◆ WORK REQUIRED:
Copy out all the records below word for word, leaving out the pictures.

◆ Pointing records for screenshots and pages:
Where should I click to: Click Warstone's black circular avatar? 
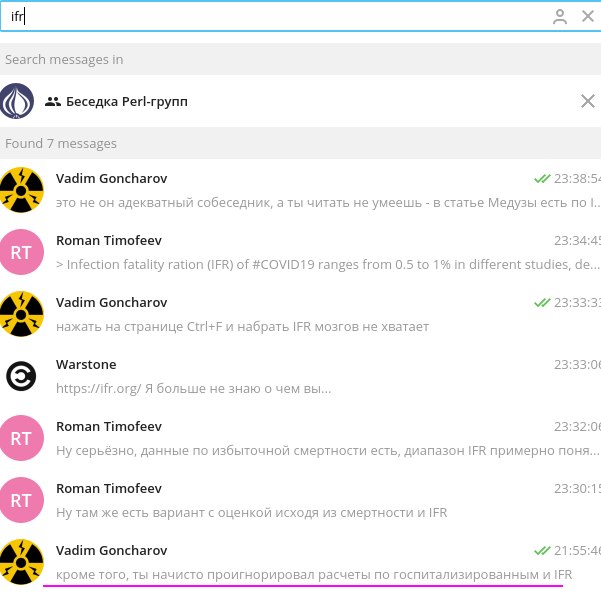[x=21, y=376]
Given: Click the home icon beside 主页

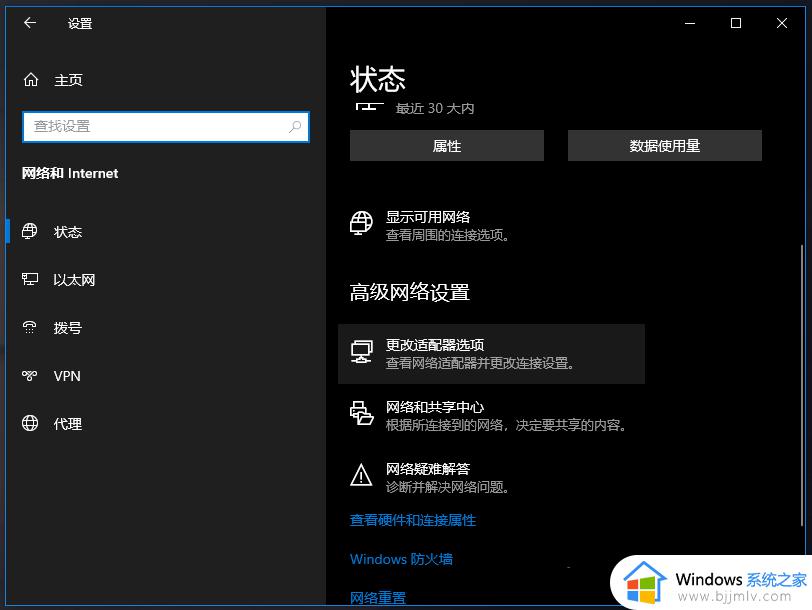Looking at the screenshot, I should coord(31,80).
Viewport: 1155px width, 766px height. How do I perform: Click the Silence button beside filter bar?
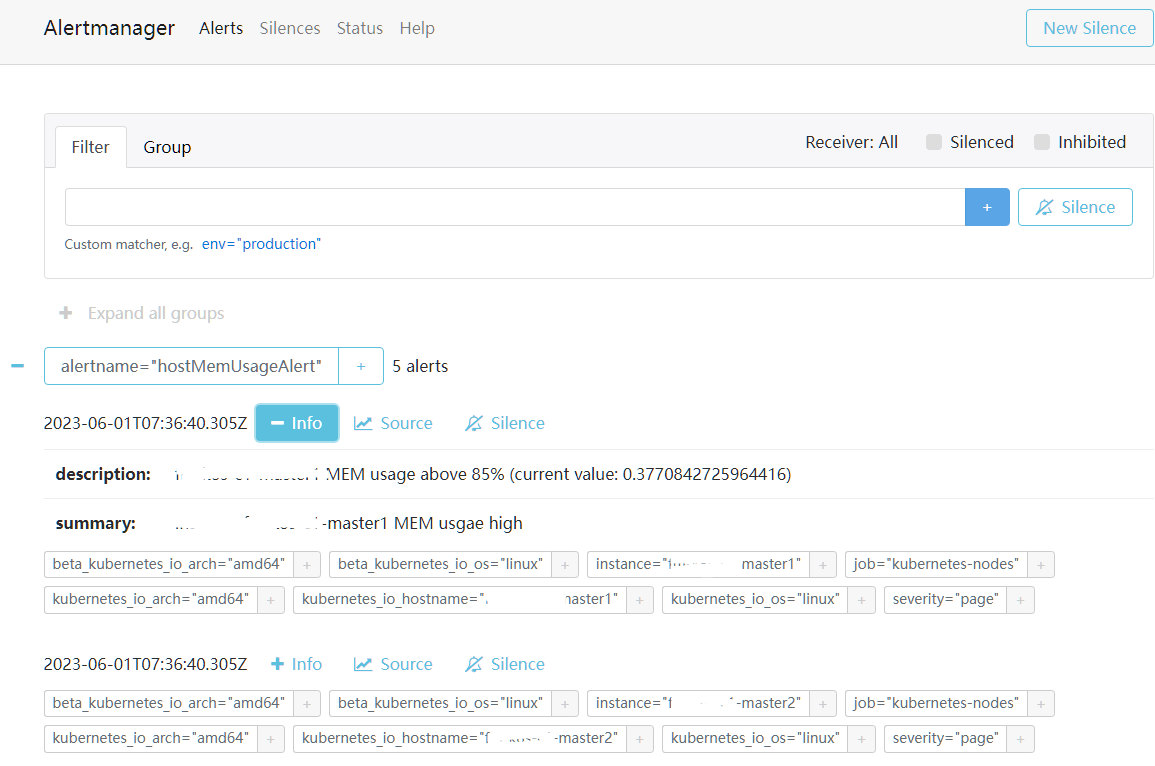tap(1075, 207)
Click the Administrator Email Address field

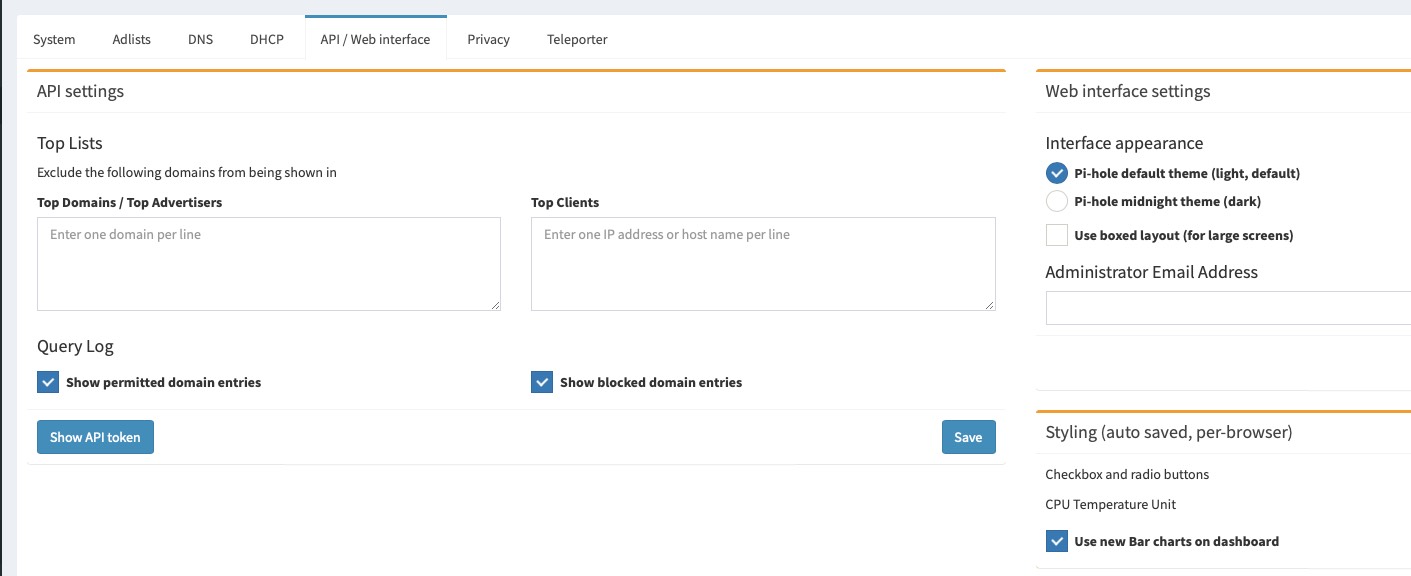pos(1228,308)
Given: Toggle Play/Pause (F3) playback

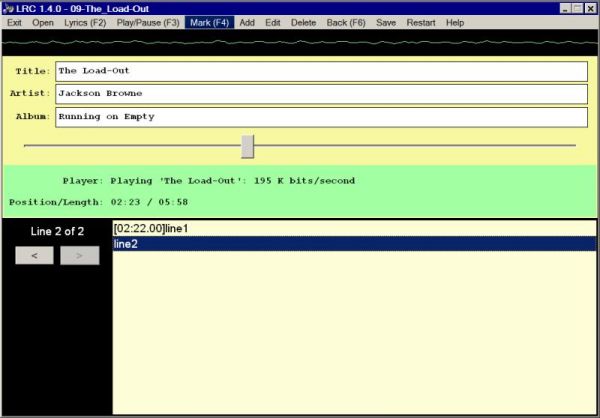Looking at the screenshot, I should pos(148,23).
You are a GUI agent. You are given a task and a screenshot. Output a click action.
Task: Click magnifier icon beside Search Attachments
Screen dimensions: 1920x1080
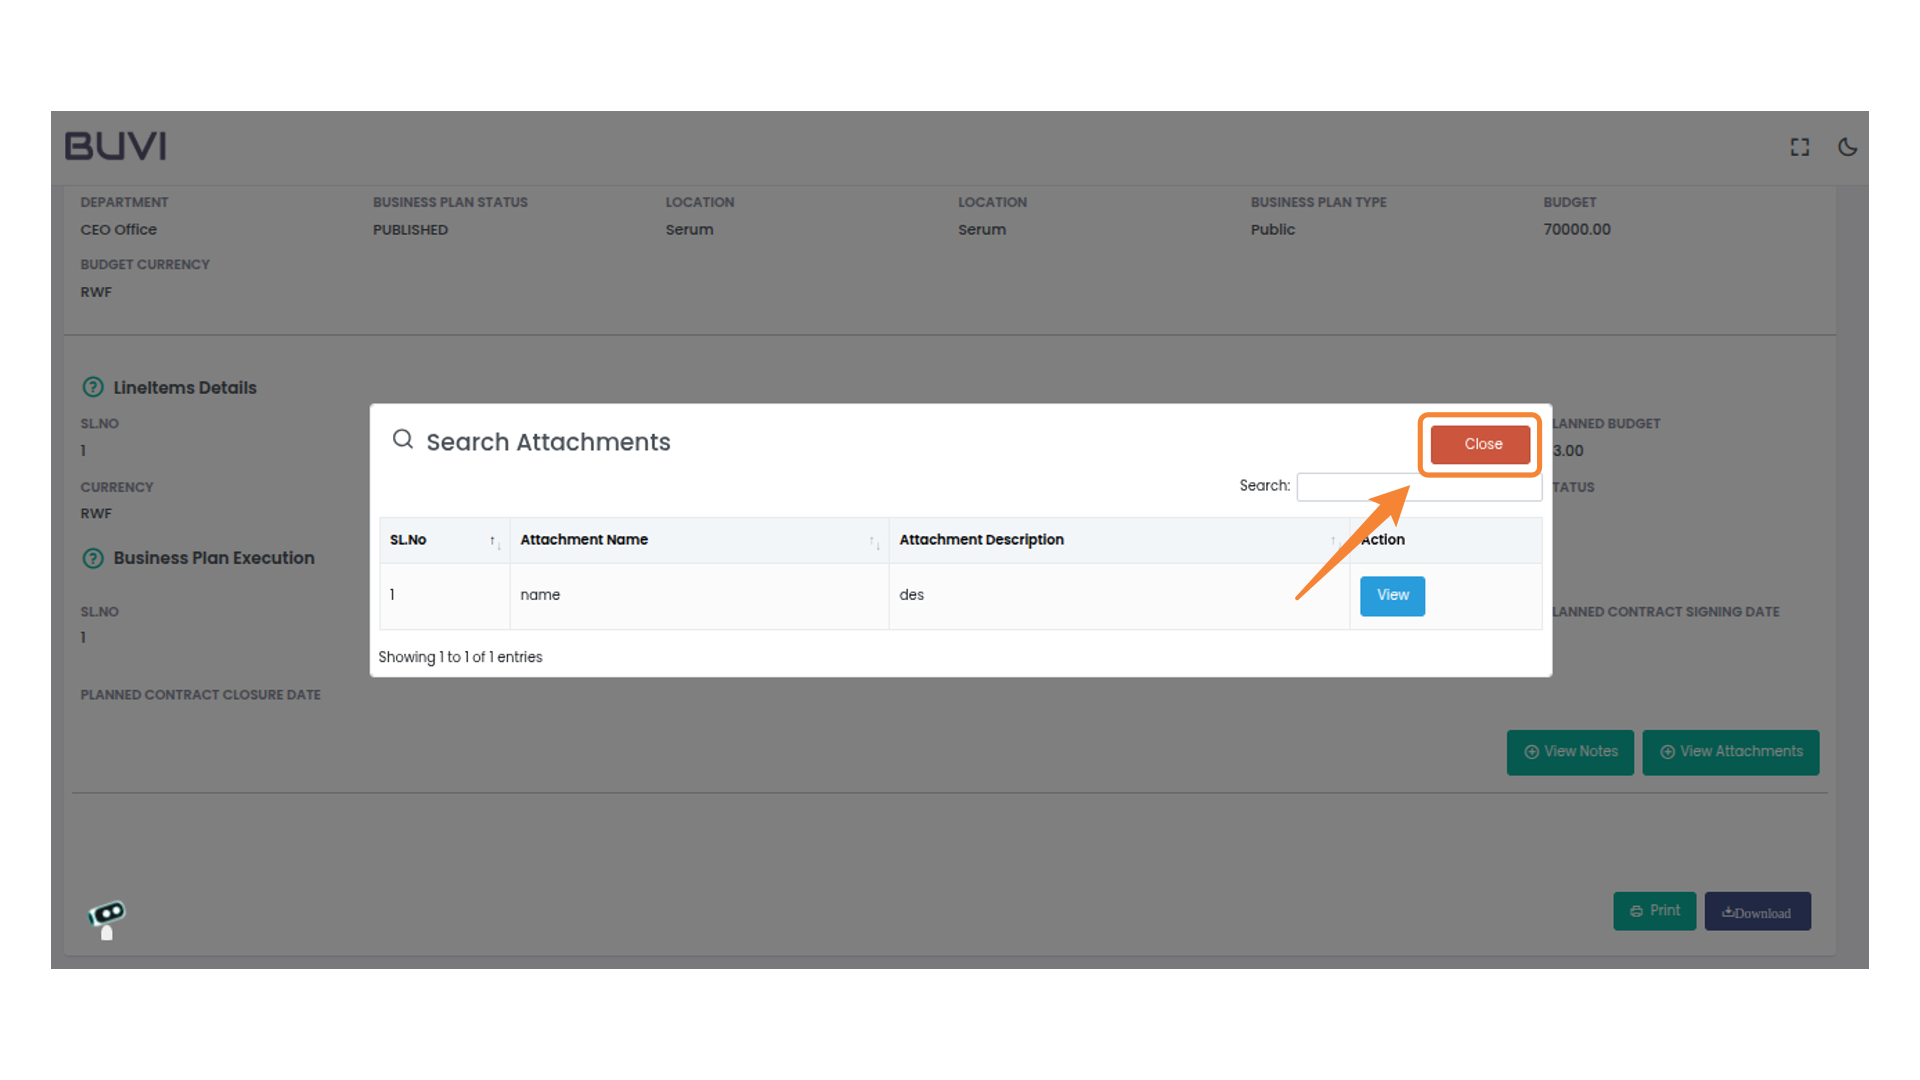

◆ EXPECTED ANSWER:
Where should I click to: Click Warstone's black circular avatar? 
[x=21, y=376]
Given: Click the home icon beside 主页

Looking at the screenshot, I should coord(31,80).
Viewport: 1155px width, 766px height. How do I perform: Click the Silence button beside filter bar?
tap(1075, 207)
Click the Administrator Email Address field

pos(1228,308)
Given: Toggle Play/Pause (F3) playback

Looking at the screenshot, I should pos(148,23).
You are a GUI agent. You are given a task and a screenshot. Output a click action.
Task: Click magnifier icon beside Search Attachments
Screen dimensions: 1920x1080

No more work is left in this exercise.